Over the summer, American Crossroads released a poll that some argued showed a shutdown strategy over Obamacare would backfire. The question asked:
Some people say that the health care reform law is so bad that an effort to repeal it should be attached to a bill necessary to keep the government running. Do you think it is a good idea or a bad idea for opponents of the health care reform law to risk shutting down the government in an effort to get rid of the law?
Asked this way, 64 percent of Americans said this was a “bad idea,” compared to only 29 percent who said “good idea.” Critics were quick to claim the question wording was biased. See the chart below.

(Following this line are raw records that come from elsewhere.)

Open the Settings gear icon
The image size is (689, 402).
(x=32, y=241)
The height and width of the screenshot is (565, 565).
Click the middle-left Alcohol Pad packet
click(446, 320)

Erik Erickson at RedState accused Crossroads of a betrayal of mythic proportions, like how Ephialtes betrayed the Spartans at Thermopylae. Matt Lewis at Daily Caller seemed less inclined to say the poll was “rigged.” Sean Hannity even hosted Karl Rove and Sen. Mike Lee on his radio program to debate the merits.
In response, Heritage Action fielded a poll of constituents in ten Republican-leaning Congressional districts that asked:
As you might know, major parts of the Obama health care law will soon be implemented, including the mandate that requires every individual to buy health insurance or pay a fine, and the government sponsored health insurance exchanges that are affecting private sector health care premiums and access to doctors. Do you think it would be appropriate for congress to temporarily halt funding for the health care law before these provisions take effect, to make sure they do not do more harm than good?

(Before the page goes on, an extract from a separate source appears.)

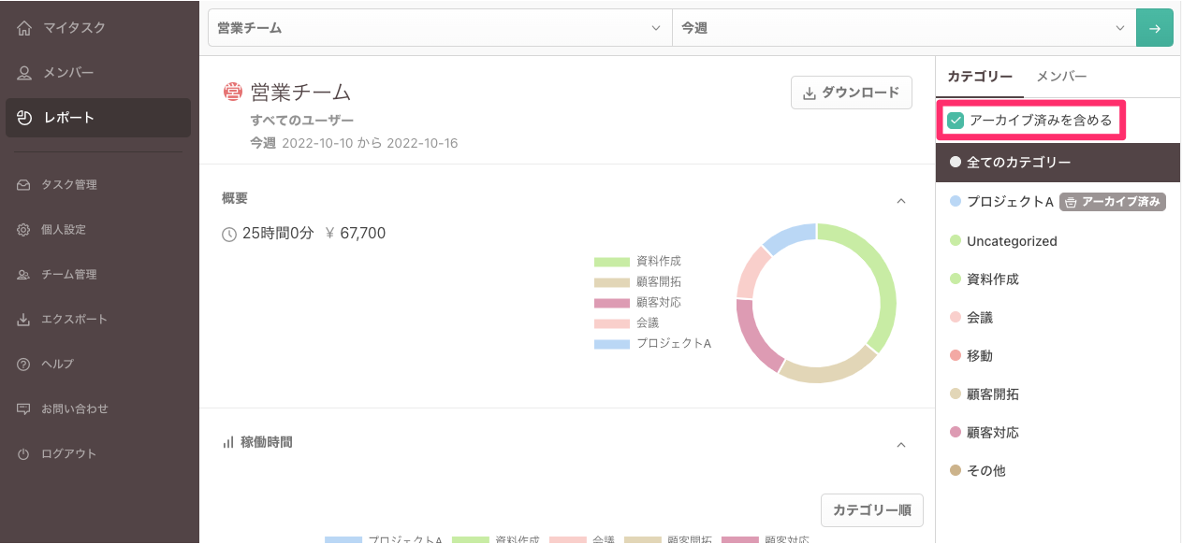This screenshot has height=544, width=1182.
Task: Select the 会議 category filter
Action: point(979,317)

Asked this way, Heritage found the exact opposite of Crossroads: 68 percent said “yes,” 25 percent said “no.” See chart below.
Salon’s Alex Seitz-Walked called Heritage’s poll “comically euphemistic” and “misleading.” But Slate’s David Weigel explained the logic of how a “well-messaged Obamacare war would not only be a boon to [Republicans] in their districts—it would scare a few Democrats in seats they should have lost already.”
This week, FreedomWorks released our own poll attempting to gauge, in an evenhanded way, what the public truly believes. We asked:
As you may know, Congress is set to pass a spending bill as a stopgap measure called a “continuing resolution” that funds the government and avoids a temporary government shutdown. Would you prefer Congress to pass a continuing resolution that includes tens of billions of dollars in funding for implementing Obamacare, or a continuing resolution that does NOT include funding for Obamacare at this time?
FreedomWorks found that a majority of 56 percent of Americans favor a continuing resolution that “does not include funding for Obamacare,” compared to 35 percent who do. Republicans were more emphatically against, with 82 percent of Republicans favoring a CR that does not include funding for Obamacare. See chart below.
So what do Americans’ really believe? Skeptical readers may well dismiss all of this, given the time honored tradition in Washington of releasing skewed poll numbers.
I would argue that FreedomWorks poll offers respondents the most balanced trade off of any defund Obamacare poll question I’ve seen. Considering Obamacare’s declining popularity—only 17 percent of voters say they would be personally “better off”—the data seems to shows that Republicans in Congress have sufficient support in the public to fight. At very least, defunding Obamacare is not obviously a political loser.